# [COMPLETE THE FOLLOWING]
a - Decide whether each statement agrees with the Giant Steps article: (i) Giant Steps school was founded in a church basement in 1980; (ii) the programs serve students aged 4 to 18; (iii) the programs are offered only in English. Answer yes or no for each, and quote the words of the article that decide it.
b - From the Giant Steps article, extract everything from "Whole Person Stories" down to "and student-centered approach.", copied verbatim.
c - According to the Giant Steps article, who founded Giant Steps school?

---------- TEXT SEGMENT ----------

Feature: Inclusion Revolution


Whole Person Stories

By Andre Pereira '94

Originally published in the Winter/Spring 2022 edition of the Loyola Today

In 1980, Darlene Berringer founded Giant Steps school in a church basement and began offering music and other therapeutic services under the same roof. As one of the first autism-specific schools in the world, its innovative model was replicated throughout the world and staff from satellite schools would come to Montreal to be trained on the strength-based and student-centered approach.

Today, the intensive educational and therapeutic programs, offered in both French and English, to 90 students aged 4-21, continue to be unique in Quebec. In addition, the Giant Steps Resource and Training Centre plays a vital role in providing autism training across sectors and supports many types of organisations, including municipalities with training for first responders and bus drivers, leisure and tourism organisations to better welcome autistic individuals and their families, educational institutions to promote a better understanding of autism, and businesses to become more inclusive and better support their autistic employees.

---------- DATASET EXCERPT ----------

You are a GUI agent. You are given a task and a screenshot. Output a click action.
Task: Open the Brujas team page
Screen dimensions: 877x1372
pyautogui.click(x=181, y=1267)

----------

# [RESULTS BY TASK]
a -
(i) Yes: "In 1980, Darlene Berringer founded Giant Steps school in a church basement"
(ii) No: "to 90 students aged 4-21"
(iii) No: "offered in both French and English"

b -
Whole Person Stories

By Andre Pereira '94

Originally published in the Winter/Spring 2022 edition of the Loyola Today

In 1980, Darlene Berringer founded Giant Steps school in a church basement and began offering music and other therapeutic services under the same roof. As one of the first autism-specific schools in the world, its innovative model was replicated throughout the world and staff from satellite schools would come to Montreal to be trained on the strength-based and student-centered approach.

c - Darlene Berringer